* [Text shown]:

Recently extinct Chonan language of Patagonia

Tehuelche (Aoniken, Inaquen, Gunua-Kena, Gununa-Kena) is one of the Chonan languages of Patagonia. Its speakers, the Tehuelche people, were nomadic hunters who occupied territory in present-day Chile, north of Tierra del Fuego and south of the Mapuche people. It is also known as Aonekkenk or Aonekko ʼaʼien (/teh/).

The decline of the language started with the Mapuche invasion in the north, that was then followed by the occupation of Patagonia by the Argentine and Chilean states and state-facilitated genocide. Tehuelche was considerably influenced by other languages and cultures, in particular Mapudungun (the language of the Mapuche). This allowed the transference of morpho-syntactic elements into Tehuelche. During the 19th and 20th centuries, Spanish became the dominant language as Argentina and Chile gained independence, and Spanish-speaking settlers took possession of Patagonia. Because of these factors the language began dying out. In 1983/84 there were 29 speakers, but by the year 2000 there were only 4 speakers left, and by 2012 only 2. In 2019 the last speaker, Dora Manchado, died. The 2010 National Population Census in Argentina revealed 27,813 people who identified as Tehuelche. Today many members of the Tehuelche ethnic group have limited knowledge of the language and are doing their best to ensure language revival, as Tehuelche is still a very important symbol for the group of people who identify themselves as Tehuelche.

* [Your task]:
According to the text about the Tehuelche language, who was its last speaker, and when did that person die?

Stored items from a collection
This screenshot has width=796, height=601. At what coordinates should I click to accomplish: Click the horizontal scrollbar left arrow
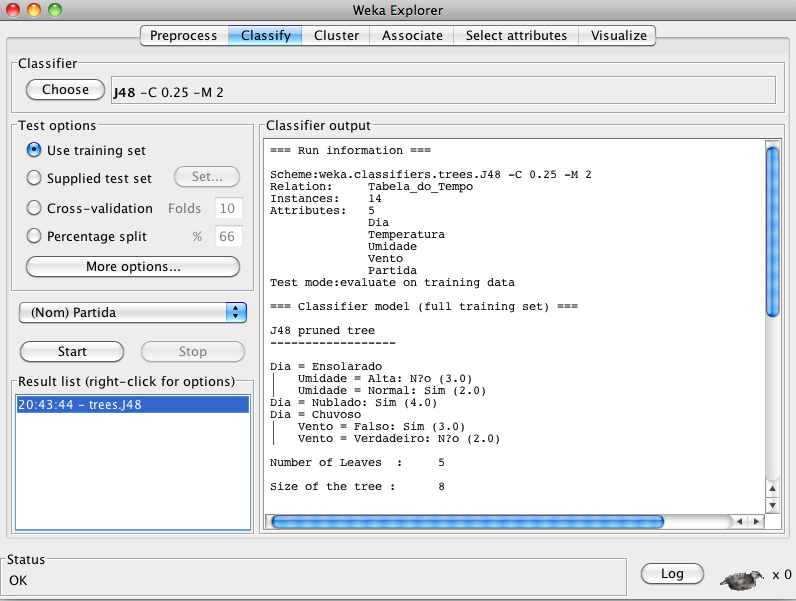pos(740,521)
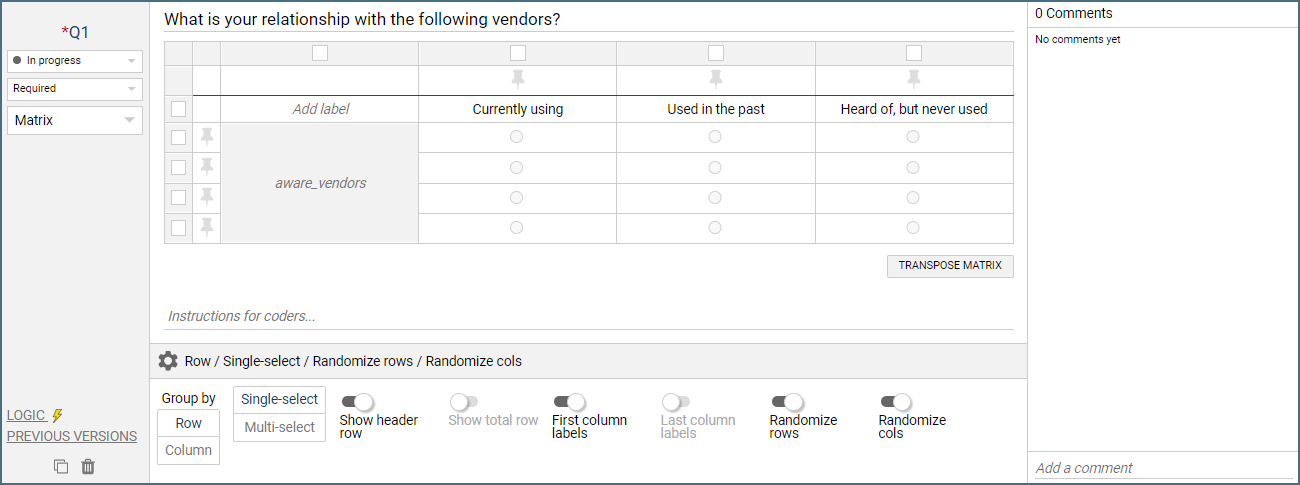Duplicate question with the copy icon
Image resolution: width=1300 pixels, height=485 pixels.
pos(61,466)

* * *

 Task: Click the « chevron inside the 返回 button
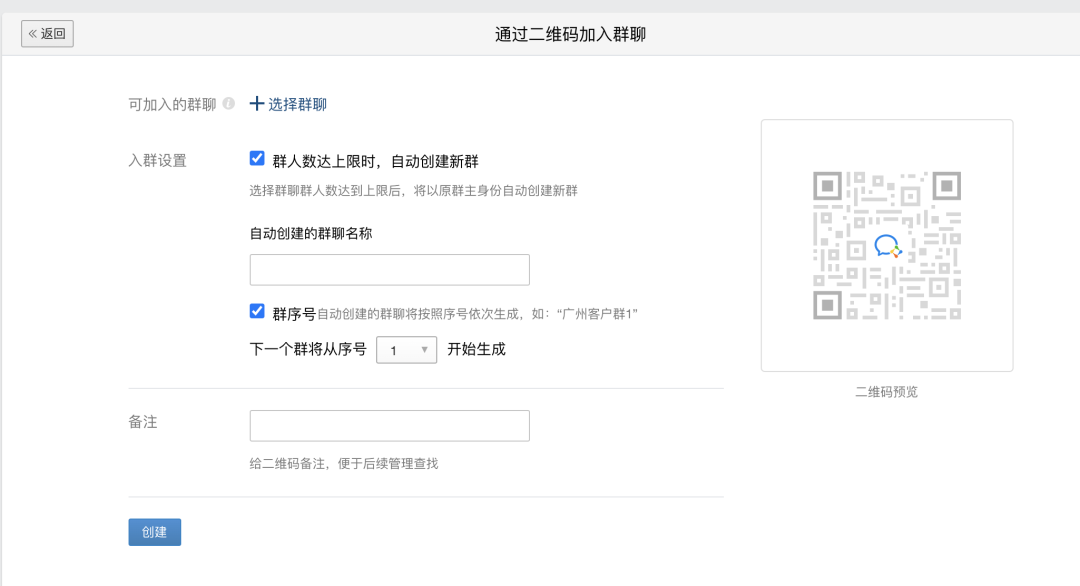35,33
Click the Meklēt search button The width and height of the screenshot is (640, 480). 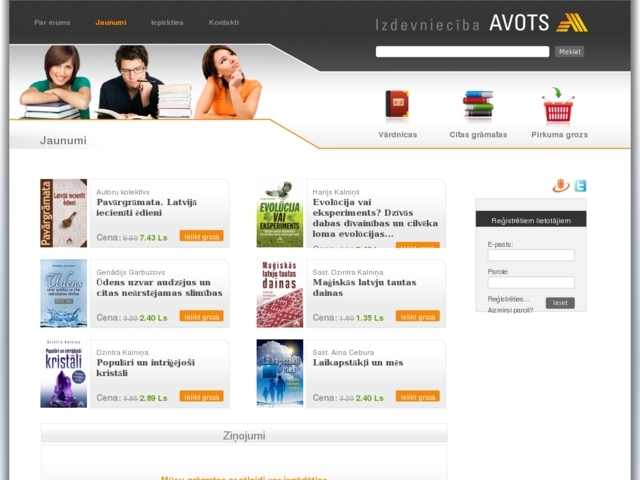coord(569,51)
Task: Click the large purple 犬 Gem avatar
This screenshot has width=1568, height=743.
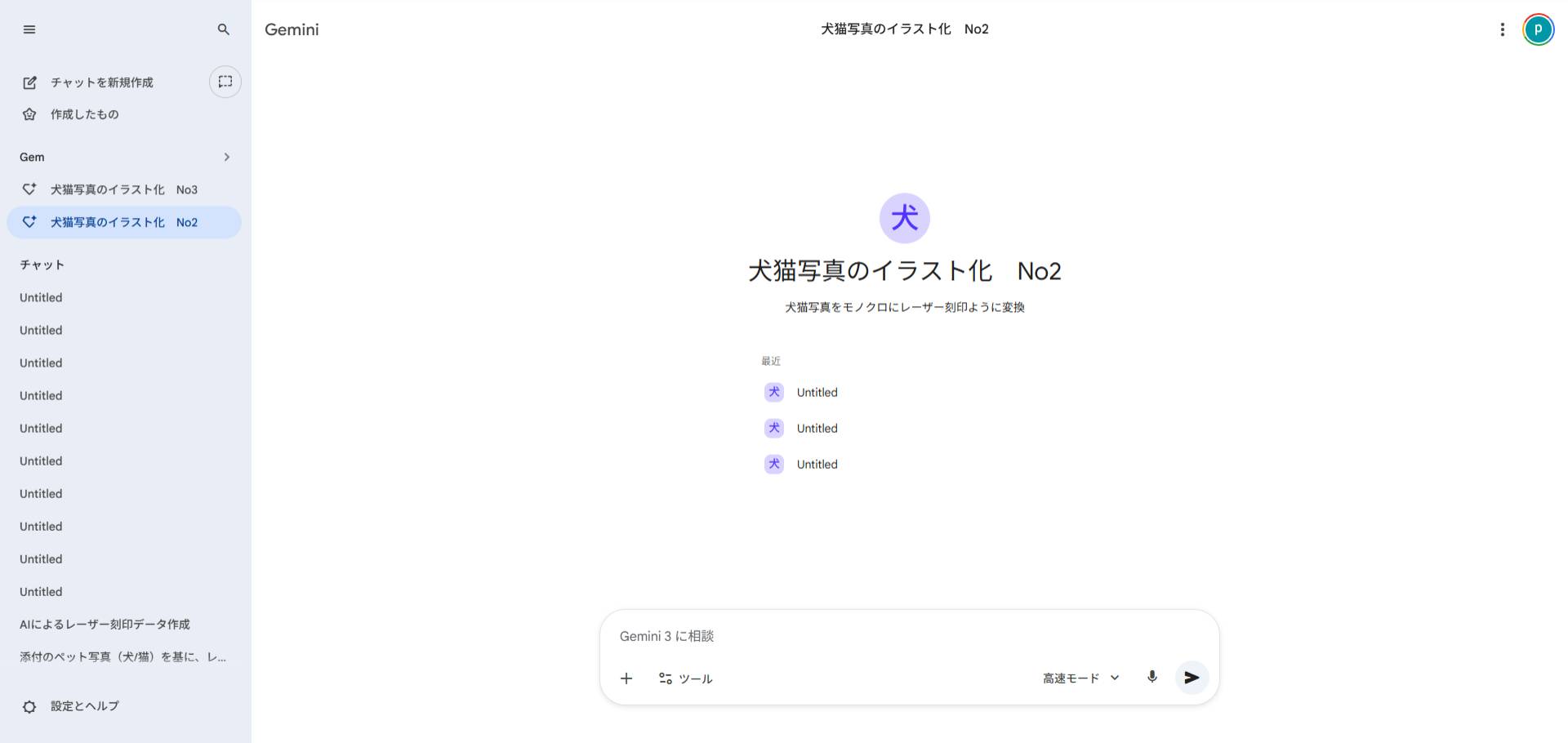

* [Response box]:
Dora Manchado, who died in 2019.